The five most frequent sources of debt are:
For working families with limited income, debt can cause more than worry, it can be devastating. Most of these families have little savings and are unprepared to manage even a short-term loss of income without spiraling into unmanageable hardship. The National Center for Children in Poverty (NCCP) defines debt hardship as total family debt greater than or equal to 40 percent of total family income. Most families who live below the Federal Poverty Line (FPL) are facing debt hardship. As income levels increase, the rates of hardship decline considerably.
Race and ethnicity also play a factor. NCCP’s Asset Poverty and Debt Among Families with Children states that more than half of American families with children are “asset poor,” which means they lack the resources they would need to make ends meet if they lost employment income for three months. This number increases to a mind-boggling 80 percent for African American families. Families who are asset poor likely have to take on new debt or default on existing debt to weather a loss in income. Even in the middle class, African American and Hispanic families are more likely to file for bankruptcy than their white middle-class counterparts.
The Annie E. Casey Foundation (AECF) recently launched an initiative to provide grants, technical support, and space to learn as seven organizations tackle debt in their communities. ACI is one of them and is based right here in Arkansas.

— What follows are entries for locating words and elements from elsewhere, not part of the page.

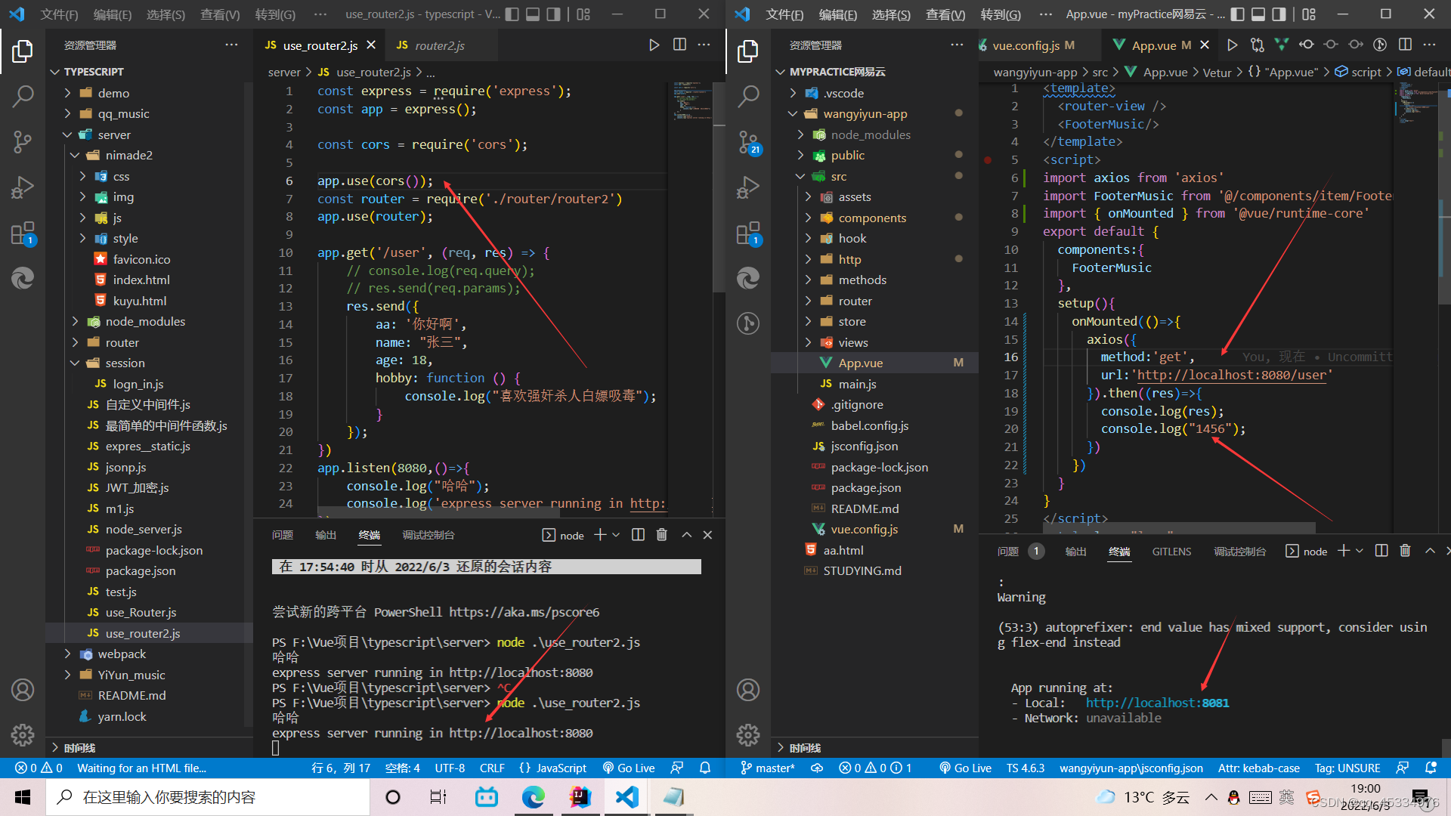The image size is (1451, 816).
Task: Click Go Live in the left status bar
Action: tap(628, 768)
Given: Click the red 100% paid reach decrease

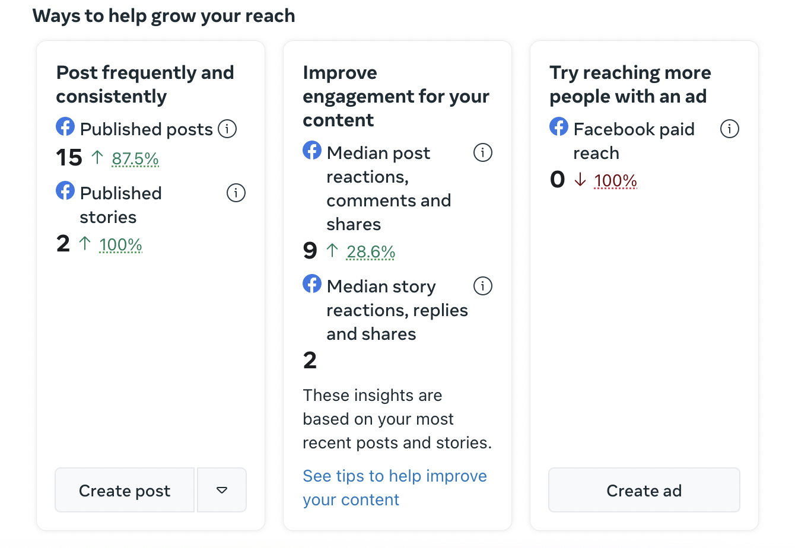Looking at the screenshot, I should tap(615, 181).
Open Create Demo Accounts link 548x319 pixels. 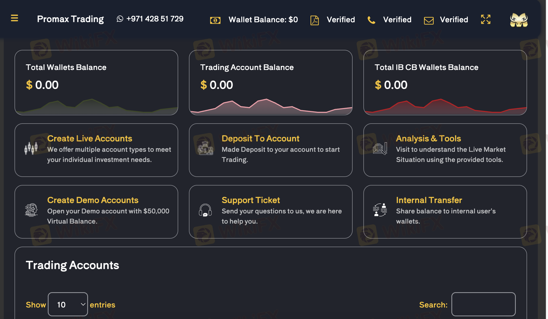[93, 200]
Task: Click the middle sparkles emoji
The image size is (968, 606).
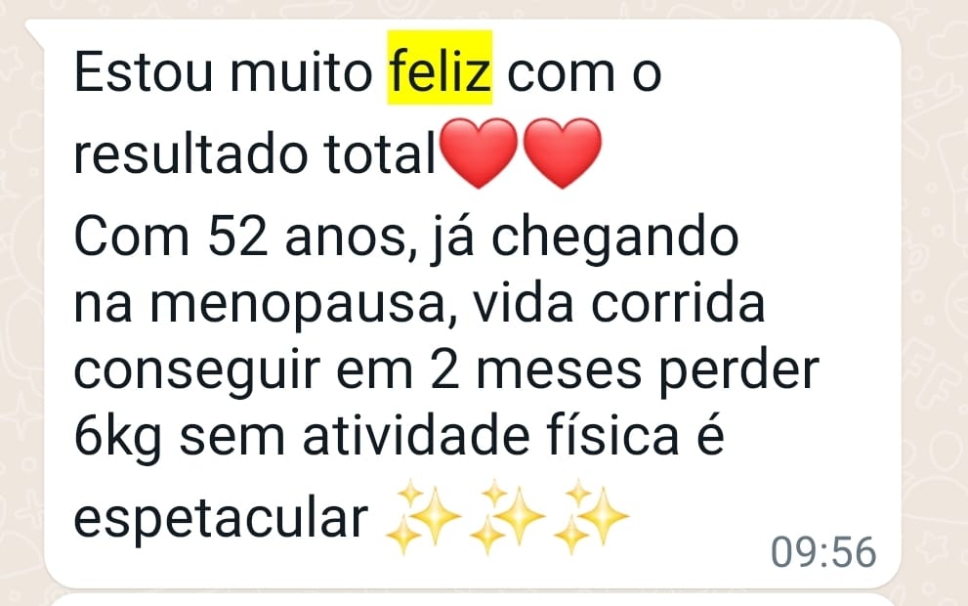Action: pyautogui.click(x=507, y=518)
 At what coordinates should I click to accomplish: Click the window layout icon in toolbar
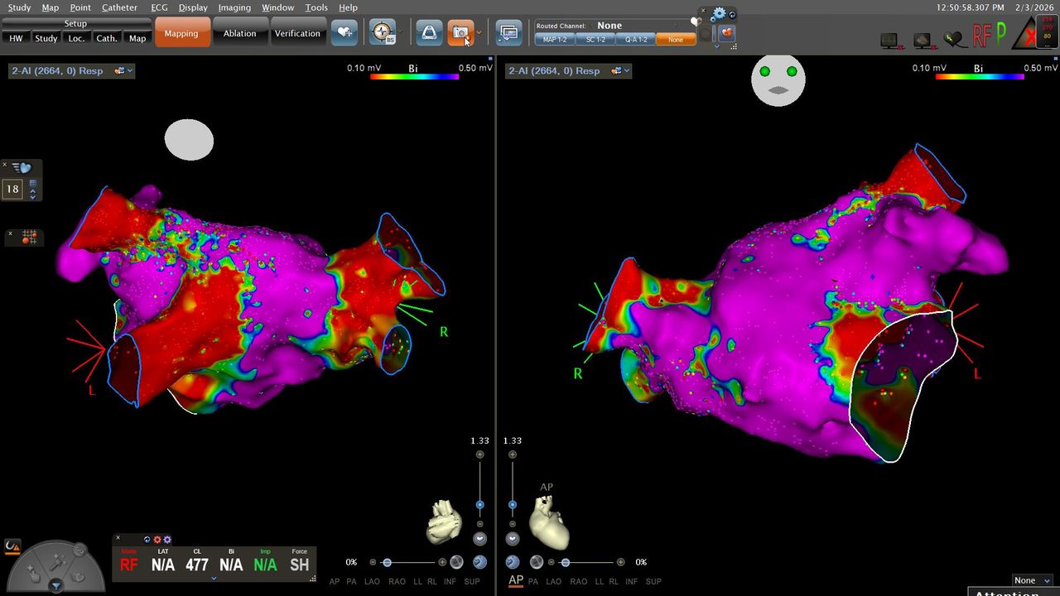click(508, 33)
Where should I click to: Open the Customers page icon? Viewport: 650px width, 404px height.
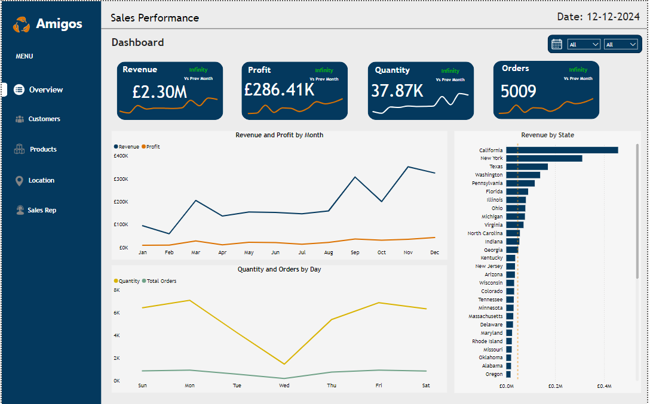[x=19, y=119]
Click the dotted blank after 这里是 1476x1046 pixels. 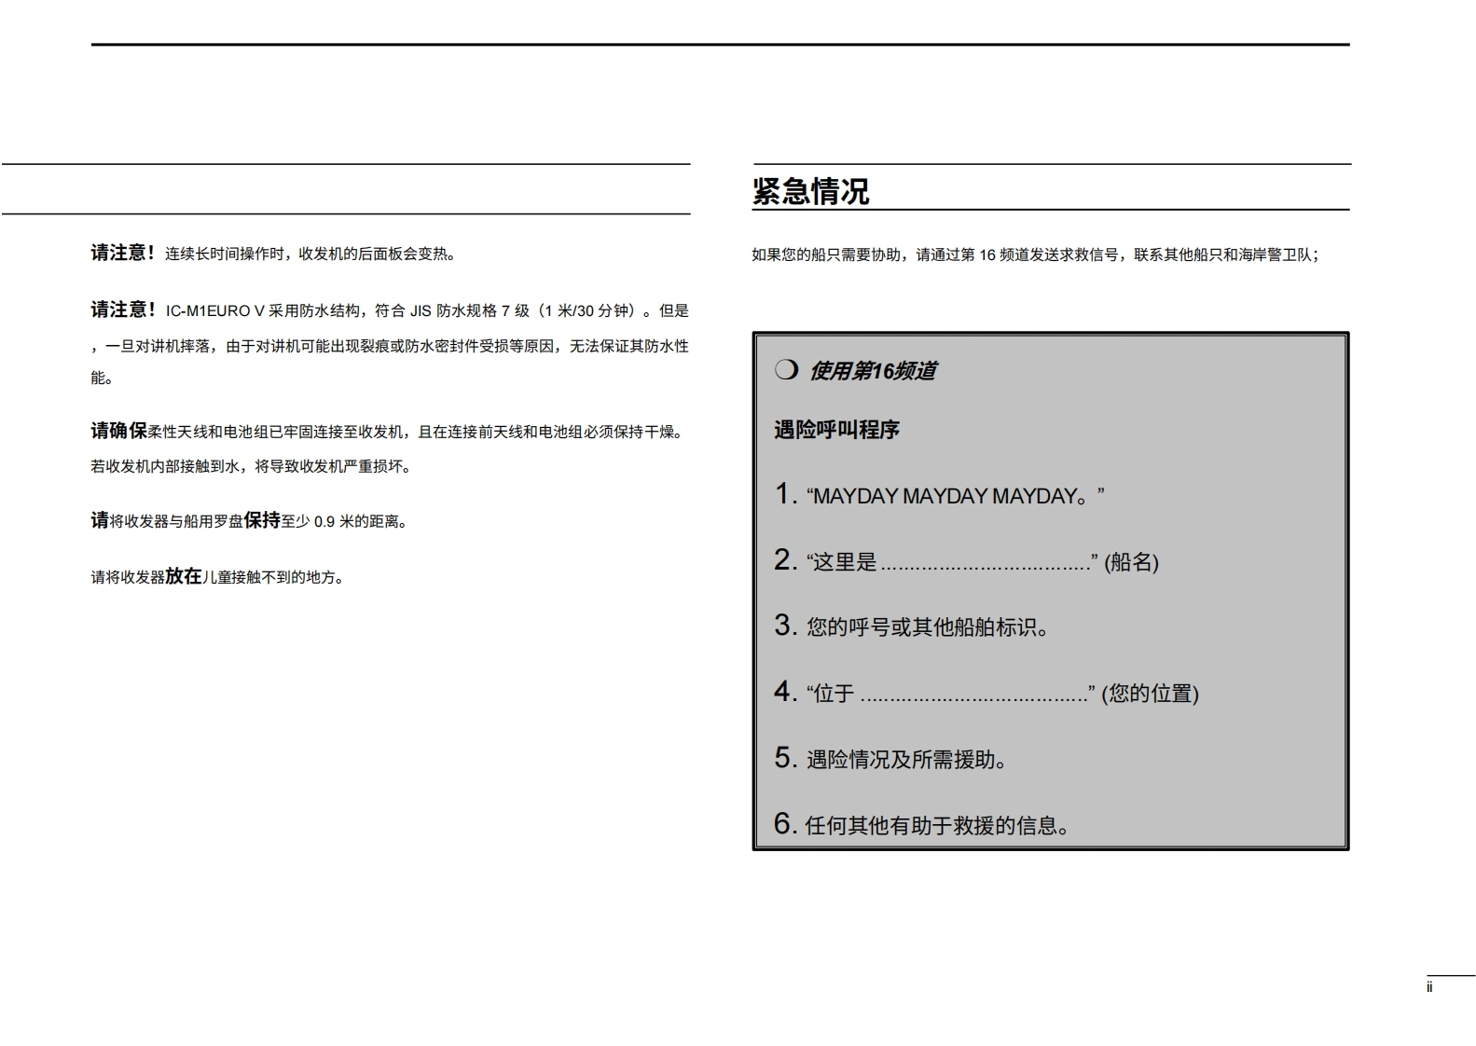pos(986,563)
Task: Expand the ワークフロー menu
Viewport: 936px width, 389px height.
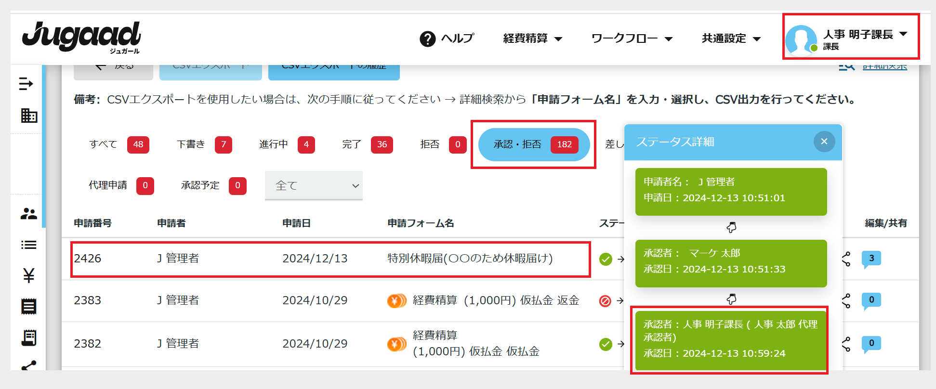Action: tap(631, 39)
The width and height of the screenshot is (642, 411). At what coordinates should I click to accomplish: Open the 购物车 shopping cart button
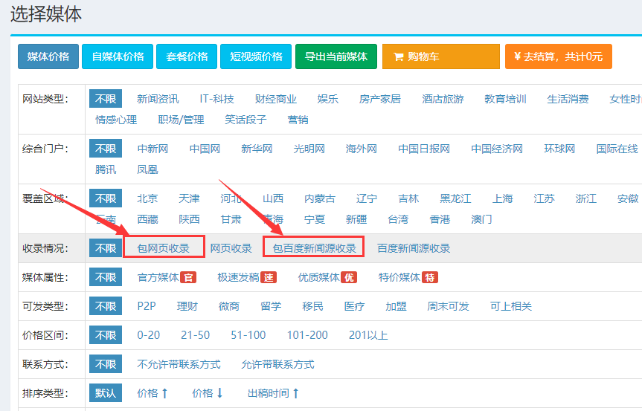click(440, 56)

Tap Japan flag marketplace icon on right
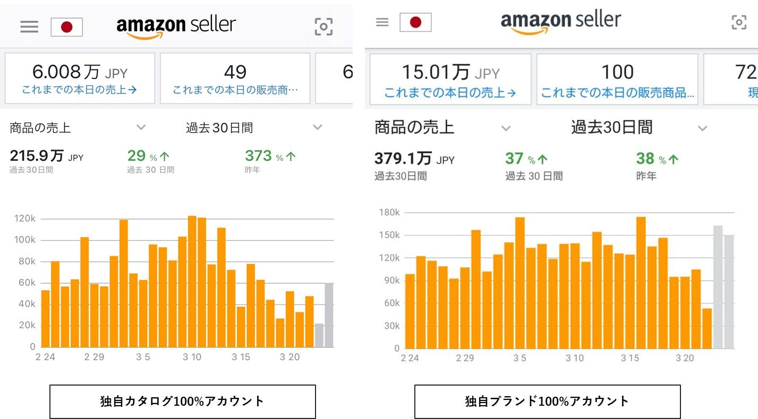pyautogui.click(x=415, y=22)
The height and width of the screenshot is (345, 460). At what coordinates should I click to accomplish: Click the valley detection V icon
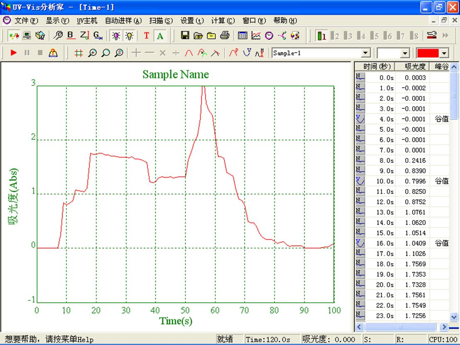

With AECF’s support, ACI will learn how three kinds of debt affect people and how to reduce the negative impact on people of color:
Medical bills and hospital fees
High-cost consumer products, like payday loans and rent-to-own agreements
Criminal and civil judicial fines and fees
The Winthrop Rockefeller Foundation (WRF) has supported ACI for several years through its VITA initiative. What happens on Tax Day can have a huge impact on a family, and tax refunds can represent as much as 30 percent of a family’s annual income.
With WRF support, VITA sites across Arkansas help more than 1,600 people a year with taxes, counseling on housing options, financial security, and getting out of debt. Thirty-five percent of people who participated in WRF’s VITA site survey said they would use their refund to pay down debt. Organizations like ACI are helping Arkansans like the Joneses eliminate debt, prevent debt, and keep more of what they earn.
The tax service provided helped the Joneses avoid high-cost tax filing, claim tax credits they didn’t know about – like the earned-income tax credit (EITC) – and find opportunities to save a portion of their refund for the future. With the housing expertise at ACI, a review of the Joneses contract and records revealed that the property owner fraudulently signed and filed a document, giving title to the property to the family a few years ago without telling the family, and the owner continued to collect payments. ACI has helped the family keep the house and make repairs. And when the family is ready, ACI’s network of partners – with expertise in credit counseling, education, banking, and health – will help the Joneses navigate systems and make a plan to move from debt to lasting wealth.